Bu Blogda Ara

TROMPE L'OEİL


Fransızca, göz kandırmacası, gözü boyamak, göz aldatmacası olan bu resim sanatı, muhteşemdir.
Bence belirli bir olgunluğa gelmiş hemen hemen herkesin gördüğü bir resim sanatıdır.
Harikuladedir.
Bir düzlem üzerinde sanat içeriği olan resimsel bir etki amaçlamadan, gerçeklik izlenimi vermeye çalışan her tür çizim, boyama ve duvar resimleridir.
En basit trompe l’oeil örneği olarak, sağır bir duvar üzerine yapılmış gerçek boyutlarında bir kapı resmi, ya da herhangi bir pencereden bakarken ki dışarıda görülen bulutlar, ya da portakal ağaçları vss.dir...Uzanıp, tutma hissi verirler.
Bir trompe l’oeil e bakınca beni içine çeker, nefesimi keser, adeta dünyasına götürür.
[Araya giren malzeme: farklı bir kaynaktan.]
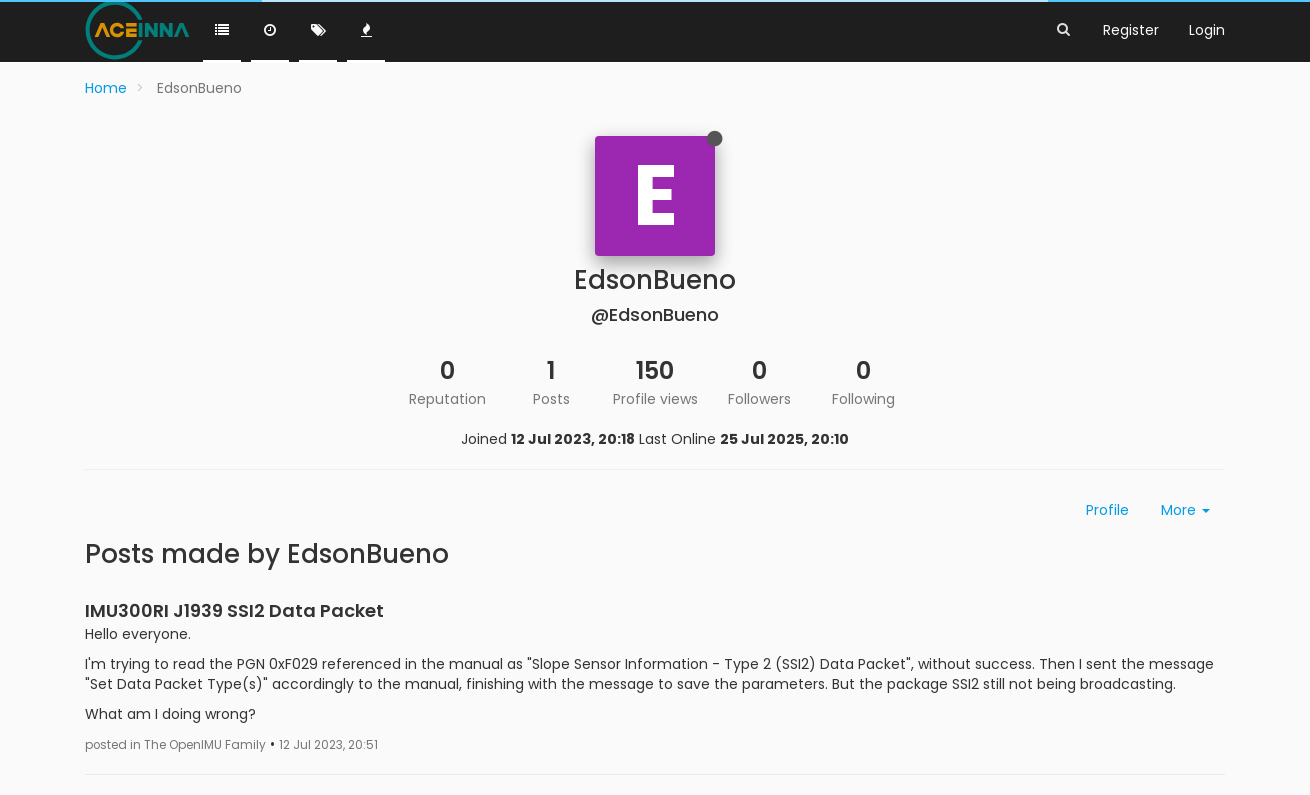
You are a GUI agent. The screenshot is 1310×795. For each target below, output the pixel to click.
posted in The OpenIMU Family (175, 745)
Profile (1107, 510)
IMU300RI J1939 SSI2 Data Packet (234, 610)
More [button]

Sanki, sanki hiç nefes alma, konuşma ve kıpırdama, sadece bana bak ve ne demek istediğimi anla der gibi çeker içine ve hapseder tüm benliğimi.
Tutar omuzlarımdan sıkı sıkı ve hiç bırakmaz..
Tutulur kalırım...hiç konuşamam.
Gözlerim, derin derin bakar, elimi sürmek isterim, şöylece uzatırım elimi, dokunamam bile..
Sanki eriyecek, yok olacak hissine kapılırım.
Öyle çok şey anlatır ki, dokunursam sesi kesilecek sanırım...Sessizce, hiç kıpırdamadan dinlerim onu.
Sarar, sarmalar tüm bedenimi anlatıkları.
Sonra bir adım geri çekilip çıkarım içinden, adeta derin bir suda uzunca vakit kalıp, boğulur ve yukarı fırlar gibi. Çıkarım, ıpıslak...
Madalyonun bir de öbür yüzü var. Trompe l’oeil u yapan o muheşem ressamı düşünürüm.
Nasıl bir beyindir ki, nasıl bir bilektir ki, bunu yapabilmiş.Y a duyguları? O ressamın duyguları? İşte, içimde bunu hissetttiğim o an, buram buram yanıyorum.